We also know from Scripture that insects were created on day 6 (with the possible exception of flying insects created a day earlier) and most likely had eusocial behavior (for the ones which exhibit it) right away or as an early post-fall adaptation. We also know that the radiometric dating methods are flawed, built on assumptions, and ignore the global flood as a factor. Even in a naturalistic paradigm, there would have been no selective pressure (like geographical isolation acting upon a limited gene pool through founder effect) to cause them to shrink and go termite hunting.

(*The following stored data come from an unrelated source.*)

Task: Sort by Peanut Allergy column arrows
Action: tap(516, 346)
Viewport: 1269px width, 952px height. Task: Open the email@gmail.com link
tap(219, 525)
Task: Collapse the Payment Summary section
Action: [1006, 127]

Last, the seven species which had the most “dramatic shrinking” show several different morphological characteristics from the earlier and larger alvarezsaurs. Perhaps that’s because they are not the same created kind but a separate created kind that was specialized for insect-eating. However, because of a built-in assumption of common descent (which is stressed by their phylogenetic tree placement of alvarezsaurs) and the need to miniaturize theropods to “turn them into birds,” they have downsizing clouding their assumptions. When you peel away the evolutionary assumptions, the actual data makes much more sense and shows that there were (at least) two unrelated lineages in question.11 The late Cretaceous lineages were not related to the late Jurassic and early Cretaceous ones, though they would have all lived contemporaneously and been buried by the flood in different layers, likely based on ecological zone. In addition, many of the later Cretaceous alvarezsaurs are believed to be birds by preliminary studies of creation scientists. In other words, they were a completely different biblical kind. No need for unjustified evolution or massive shrinking, just different created kinds doing what they were created to do in a post-fall world.